Turn every line of the records below into a numbered list, omitting the blank lines.

┏━━

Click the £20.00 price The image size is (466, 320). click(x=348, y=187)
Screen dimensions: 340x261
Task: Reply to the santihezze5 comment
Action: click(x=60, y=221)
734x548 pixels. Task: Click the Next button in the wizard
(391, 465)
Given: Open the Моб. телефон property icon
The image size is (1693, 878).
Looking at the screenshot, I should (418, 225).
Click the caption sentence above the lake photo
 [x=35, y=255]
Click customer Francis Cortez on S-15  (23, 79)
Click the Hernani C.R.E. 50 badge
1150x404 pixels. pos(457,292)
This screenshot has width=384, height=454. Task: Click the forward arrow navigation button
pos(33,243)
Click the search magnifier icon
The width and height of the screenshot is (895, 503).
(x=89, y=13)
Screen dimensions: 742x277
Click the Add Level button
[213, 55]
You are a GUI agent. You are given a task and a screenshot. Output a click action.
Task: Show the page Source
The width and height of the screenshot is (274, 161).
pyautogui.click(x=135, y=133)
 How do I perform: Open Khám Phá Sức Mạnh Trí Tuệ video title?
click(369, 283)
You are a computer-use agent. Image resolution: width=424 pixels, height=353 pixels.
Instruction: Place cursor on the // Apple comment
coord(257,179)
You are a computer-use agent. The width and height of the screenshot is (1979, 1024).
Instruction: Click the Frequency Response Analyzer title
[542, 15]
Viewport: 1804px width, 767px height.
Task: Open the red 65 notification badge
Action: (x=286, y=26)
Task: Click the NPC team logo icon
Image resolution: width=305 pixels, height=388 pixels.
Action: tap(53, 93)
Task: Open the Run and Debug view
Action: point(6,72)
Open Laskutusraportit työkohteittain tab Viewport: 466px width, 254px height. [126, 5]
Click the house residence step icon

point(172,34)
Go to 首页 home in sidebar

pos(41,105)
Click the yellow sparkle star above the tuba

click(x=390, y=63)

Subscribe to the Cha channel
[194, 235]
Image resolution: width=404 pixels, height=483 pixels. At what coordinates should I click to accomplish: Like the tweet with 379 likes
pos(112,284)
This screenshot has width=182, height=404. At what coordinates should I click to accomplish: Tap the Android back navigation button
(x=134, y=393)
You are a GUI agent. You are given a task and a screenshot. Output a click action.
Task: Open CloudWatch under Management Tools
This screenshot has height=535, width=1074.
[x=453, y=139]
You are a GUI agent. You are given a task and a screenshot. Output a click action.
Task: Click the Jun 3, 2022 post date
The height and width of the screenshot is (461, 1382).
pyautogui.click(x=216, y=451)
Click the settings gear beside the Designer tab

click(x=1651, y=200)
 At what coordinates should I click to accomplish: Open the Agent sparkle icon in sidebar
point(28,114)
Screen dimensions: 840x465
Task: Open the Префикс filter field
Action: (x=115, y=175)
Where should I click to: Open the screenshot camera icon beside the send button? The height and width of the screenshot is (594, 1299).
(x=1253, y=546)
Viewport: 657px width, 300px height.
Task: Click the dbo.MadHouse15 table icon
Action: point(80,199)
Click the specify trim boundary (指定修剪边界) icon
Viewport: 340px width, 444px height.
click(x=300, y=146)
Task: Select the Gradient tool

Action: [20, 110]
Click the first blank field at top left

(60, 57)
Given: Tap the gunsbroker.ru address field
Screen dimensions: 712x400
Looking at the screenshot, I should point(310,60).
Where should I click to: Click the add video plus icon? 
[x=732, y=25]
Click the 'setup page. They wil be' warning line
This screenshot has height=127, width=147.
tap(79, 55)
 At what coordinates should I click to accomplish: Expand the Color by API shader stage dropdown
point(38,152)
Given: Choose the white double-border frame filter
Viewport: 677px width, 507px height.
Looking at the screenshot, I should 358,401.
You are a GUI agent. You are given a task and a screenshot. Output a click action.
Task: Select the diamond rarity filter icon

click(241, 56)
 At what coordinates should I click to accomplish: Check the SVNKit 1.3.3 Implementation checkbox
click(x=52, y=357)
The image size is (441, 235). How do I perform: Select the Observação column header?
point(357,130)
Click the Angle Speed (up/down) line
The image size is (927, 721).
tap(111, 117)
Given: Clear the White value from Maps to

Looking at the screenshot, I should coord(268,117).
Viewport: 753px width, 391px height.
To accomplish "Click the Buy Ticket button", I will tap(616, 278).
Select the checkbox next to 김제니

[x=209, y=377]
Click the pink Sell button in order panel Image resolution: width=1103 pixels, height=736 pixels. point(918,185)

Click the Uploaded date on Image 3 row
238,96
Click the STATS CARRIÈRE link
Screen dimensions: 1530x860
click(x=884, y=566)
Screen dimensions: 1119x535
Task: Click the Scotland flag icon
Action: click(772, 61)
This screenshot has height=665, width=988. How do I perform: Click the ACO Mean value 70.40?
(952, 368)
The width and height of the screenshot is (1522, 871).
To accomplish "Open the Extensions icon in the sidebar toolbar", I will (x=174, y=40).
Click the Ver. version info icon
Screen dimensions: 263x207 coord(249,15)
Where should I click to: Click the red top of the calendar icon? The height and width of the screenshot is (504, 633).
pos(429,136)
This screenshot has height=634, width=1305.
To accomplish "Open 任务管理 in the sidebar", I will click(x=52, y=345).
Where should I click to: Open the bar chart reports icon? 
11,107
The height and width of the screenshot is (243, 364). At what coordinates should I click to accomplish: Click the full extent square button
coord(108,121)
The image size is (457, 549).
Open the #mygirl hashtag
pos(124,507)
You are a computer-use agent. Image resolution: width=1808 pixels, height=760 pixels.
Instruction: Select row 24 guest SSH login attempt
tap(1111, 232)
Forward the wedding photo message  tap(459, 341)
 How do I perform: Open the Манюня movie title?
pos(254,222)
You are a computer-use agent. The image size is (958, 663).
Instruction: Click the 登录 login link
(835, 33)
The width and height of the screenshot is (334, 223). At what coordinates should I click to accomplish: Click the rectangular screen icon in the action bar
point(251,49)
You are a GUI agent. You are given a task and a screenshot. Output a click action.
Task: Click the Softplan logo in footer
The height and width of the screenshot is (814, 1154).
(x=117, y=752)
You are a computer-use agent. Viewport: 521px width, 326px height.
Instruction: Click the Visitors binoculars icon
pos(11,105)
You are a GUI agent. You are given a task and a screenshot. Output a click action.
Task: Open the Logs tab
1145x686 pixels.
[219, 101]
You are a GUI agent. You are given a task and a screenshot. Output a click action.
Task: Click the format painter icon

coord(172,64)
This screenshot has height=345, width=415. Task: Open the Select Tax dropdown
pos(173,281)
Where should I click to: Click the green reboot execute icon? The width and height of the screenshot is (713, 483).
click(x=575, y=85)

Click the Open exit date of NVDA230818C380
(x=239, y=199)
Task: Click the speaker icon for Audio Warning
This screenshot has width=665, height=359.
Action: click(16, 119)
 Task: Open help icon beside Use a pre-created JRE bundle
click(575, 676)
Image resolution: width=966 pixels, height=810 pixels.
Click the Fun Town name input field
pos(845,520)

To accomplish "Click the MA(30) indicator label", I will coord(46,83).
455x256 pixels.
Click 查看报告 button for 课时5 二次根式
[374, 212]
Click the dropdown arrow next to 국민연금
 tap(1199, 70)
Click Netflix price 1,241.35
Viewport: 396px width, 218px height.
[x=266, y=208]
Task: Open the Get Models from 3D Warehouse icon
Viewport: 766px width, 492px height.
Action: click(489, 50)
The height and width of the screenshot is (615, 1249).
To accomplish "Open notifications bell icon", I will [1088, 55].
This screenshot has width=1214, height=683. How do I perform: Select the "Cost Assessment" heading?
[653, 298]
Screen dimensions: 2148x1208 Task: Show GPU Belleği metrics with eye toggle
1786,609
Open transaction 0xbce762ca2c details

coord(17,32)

┗━━

- **COMPLETED EXERCISE**
1. Click the £20.00 price The image size is (466, 320). click(x=348, y=187)
2. Screen dimensions: 340x261
3. Task: Reply to the santihezze5 comment
4. Action: click(x=60, y=221)
5. 734x548 pixels. Task: Click the Next button in the wizard
6. (391, 465)
7. Given: Open the Моб. телефон property icon
8. The image size is (1693, 878).
9. Looking at the screenshot, I should (418, 225).
10. Click the caption sentence above the lake photo
11.  [x=35, y=255]
12. Click customer Francis Cortez on S-15  (23, 79)
13. Click the Hernani C.R.E. 50 badge
14. 1150x404 pixels. pos(457,292)
15. This screenshot has width=384, height=454. Task: Click the forward arrow navigation button
16. pos(33,243)
17. Click the search magnifier icon
18. The width and height of the screenshot is (895, 503).
19. (x=89, y=13)
20. Screen dimensions: 742x277
21. Click the Add Level button
22. [213, 55]
23. You are a GUI agent. You are given a task and a screenshot. Output a click action.
24. Task: Show the page Source
25. The width and height of the screenshot is (274, 161).
26. pyautogui.click(x=135, y=133)
27.  How do I perform: Open Khám Phá Sức Mạnh Trí Tuệ video title?
28. click(369, 283)
29. You are a computer-use agent. Image resolution: width=424 pixels, height=353 pixels.
30. Instruction: Place cursor on the // Apple comment
31. coord(257,179)
32. You are a computer-use agent. The width and height of the screenshot is (1979, 1024).
33. Instruction: Click the Frequency Response Analyzer title
34. [542, 15]
35. Viewport: 1804px width, 767px height.
36. Task: Open the red 65 notification badge
37. Action: (x=286, y=26)
38. Task: Click the NPC team logo icon
39. Image resolution: width=305 pixels, height=388 pixels.
40. Action: tap(53, 93)
41. Task: Open the Run and Debug view
42. Action: point(6,72)
43. Open Laskutusraportit työkohteittain tab Viewport: 466px width, 254px height. [126, 5]
44. Click the house residence step icon
45. point(172,34)
46. Go to 首页 home in sidebar
47. pos(41,105)
48. Click the yellow sparkle star above the tuba
49. click(x=390, y=63)
50. Subscribe to the Cha channel
51. [194, 235]
52. Image resolution: width=404 pixels, height=483 pixels. At what coordinates should I click to accomplish: Like the tweet with 379 likes
53. pos(112,284)
54. This screenshot has width=182, height=404. At what coordinates should I click to accomplish: Tap the Android back navigation button
55. (x=134, y=393)
56. You are a GUI agent. You are given a task and a screenshot. Output a click action.
57. Task: Open CloudWatch under Management Tools
58. This screenshot has height=535, width=1074.
59. [x=453, y=139]
60. You are a GUI agent. You are given a task and a screenshot. Output a click action.
61. Task: Click the Jun 3, 2022 post date
62. The height and width of the screenshot is (461, 1382).
63. pyautogui.click(x=216, y=451)
64. Click the settings gear beside the Designer tab
65. click(x=1651, y=200)
66.  At what coordinates should I click to accomplish: Open the Agent sparkle icon in sidebar
67. point(28,114)
68. Screen dimensions: 840x465
69. Task: Open the Префикс filter field
70. Action: (x=115, y=175)
71. Where should I click to: Open the screenshot camera icon beside the send button? The height and width of the screenshot is (594, 1299).
72. (x=1253, y=546)
73. Viewport: 657px width, 300px height.
74. Task: Click the dbo.MadHouse15 table icon
75. Action: point(80,199)
76. Click the specify trim boundary (指定修剪边界) icon
77. Viewport: 340px width, 444px height.
78. click(x=300, y=146)
79. Task: Select the Gradient tool
80. Action: [20, 110]
81. Click the first blank field at top left
82. (60, 57)
83. Given: Tap the gunsbroker.ru address field
84. Screen dimensions: 712x400
85. Looking at the screenshot, I should point(310,60).
86. Where should I click to: Click the add video plus icon? 
87. [x=732, y=25]
88. Click the 'setup page. They wil be' warning line
89. This screenshot has height=127, width=147.
90. tap(79, 55)
91.  At what coordinates should I click to accomplish: Expand the Color by API shader stage dropdown
92. point(38,152)
93. Given: Choose the white double-border frame filter
94. Viewport: 677px width, 507px height.
95. Looking at the screenshot, I should 358,401.
96. You are a GUI agent. You are given a task and a screenshot. Output a click action.
97. Task: Select the diamond rarity filter icon
98. click(241, 56)
99.  At what coordinates should I click to accomplish: Check the SVNKit 1.3.3 Implementation checkbox
100. click(x=52, y=357)
101. The image size is (441, 235). How do I perform: Select the Observação column header?
102. point(357,130)
103. Click the Angle Speed (up/down) line
104. The image size is (927, 721).
105. tap(111, 117)
106. Given: Clear the White value from Maps to
107. Looking at the screenshot, I should coord(268,117).
108. Viewport: 753px width, 391px height.
109. To accomplish "Click the Buy Ticket button", I will tap(616, 278).
110. Select the checkbox next to 김제니
111. [x=209, y=377]
112. Click the pink Sell button in order panel Image resolution: width=1103 pixels, height=736 pixels. point(918,185)
113. Click the Uploaded date on Image 3 row
114. 238,96
115. Click the STATS CARRIÈRE link
116. Screen dimensions: 1530x860
117. click(x=884, y=566)
118. Screen dimensions: 1119x535
119. Task: Click the Scotland flag icon
120. Action: click(772, 61)
121. This screenshot has height=665, width=988. How do I perform: Click the ACO Mean value 70.40?
122. (952, 368)
123. The width and height of the screenshot is (1522, 871).
124. To accomplish "Open the Extensions icon in the sidebar toolbar", I will (x=174, y=40).
125. Click the Ver. version info icon
126. Screen dimensions: 263x207 coord(249,15)
127. Where should I click to: Click the red top of the calendar icon? The height and width of the screenshot is (504, 633).
128. pos(429,136)
129. This screenshot has height=634, width=1305.
130. To accomplish "Open 任务管理 in the sidebar", I will click(x=52, y=345).
131. Where should I click to: Open the bar chart reports icon? 
132. 11,107
133. The height and width of the screenshot is (243, 364). At what coordinates should I click to accomplish: Click the full extent square button
134. coord(108,121)
135. The image size is (457, 549).
136. Open the #mygirl hashtag
137. pos(124,507)
138. You are a computer-use agent. Image resolution: width=1808 pixels, height=760 pixels.
139. Instruction: Select row 24 guest SSH login attempt
140. tap(1111, 232)
141. Forward the wedding photo message  tap(459, 341)
142.  How do I perform: Open the Манюня movie title?
143. pos(254,222)
144. You are a computer-use agent. The image size is (958, 663).
145. Instruction: Click the 登录 login link
146. (835, 33)
147. The width and height of the screenshot is (334, 223). At what coordinates should I click to accomplish: Click the rectangular screen icon in the action bar
148. point(251,49)
149. You are a GUI agent. You are given a task and a screenshot. Output a click action.
150. Task: Click the Softplan logo in footer
151. The height and width of the screenshot is (814, 1154).
152. (x=117, y=752)
153. You are a computer-use agent. Viewport: 521px width, 326px height.
154. Instruction: Click the Visitors binoculars icon
155. pos(11,105)
156. You are a GUI agent. You are given a task and a screenshot. Output a click action.
157. Task: Open the Logs tab
158. 1145x686 pixels.
159. [219, 101]
160. You are a GUI agent. You are given a task and a screenshot. Output a click action.
161. Task: Click the format painter icon
162. coord(172,64)
163. This screenshot has height=345, width=415. Task: Open the Select Tax dropdown
164. pos(173,281)
165. Where should I click to: Click the green reboot execute icon? The width and height of the screenshot is (713, 483).
166. click(x=575, y=85)
167. Click the Open exit date of NVDA230818C380
168. (x=239, y=199)
169. Task: Click the speaker icon for Audio Warning
170. This screenshot has width=665, height=359.
171. Action: click(16, 119)
172.  Task: Open help icon beside Use a pre-created JRE bundle
173. click(575, 676)
174. Image resolution: width=966 pixels, height=810 pixels.
175. Click the Fun Town name input field
176. pos(845,520)
177. To accomplish "Click the MA(30) indicator label", I will coord(46,83).
178. 455x256 pixels.
179. Click 查看报告 button for 课时5 二次根式
180. [374, 212]
181. Click the dropdown arrow next to 국민연금
182.  tap(1199, 70)
183. Click Netflix price 1,241.35
184. Viewport: 396px width, 218px height.
185. [x=266, y=208]
186. Task: Open the Get Models from 3D Warehouse icon
187. Viewport: 766px width, 492px height.
188. Action: click(489, 50)
189. The height and width of the screenshot is (615, 1249).
190. To accomplish "Open notifications bell icon", I will [1088, 55].
191. This screenshot has width=1214, height=683. How do I perform: Select the "Cost Assessment" heading?
192. [653, 298]
193. Screen dimensions: 2148x1208 Task: Show GPU Belleği metrics with eye toggle
194. 1786,609
195. Open transaction 0xbce762ca2c details
196. coord(17,32)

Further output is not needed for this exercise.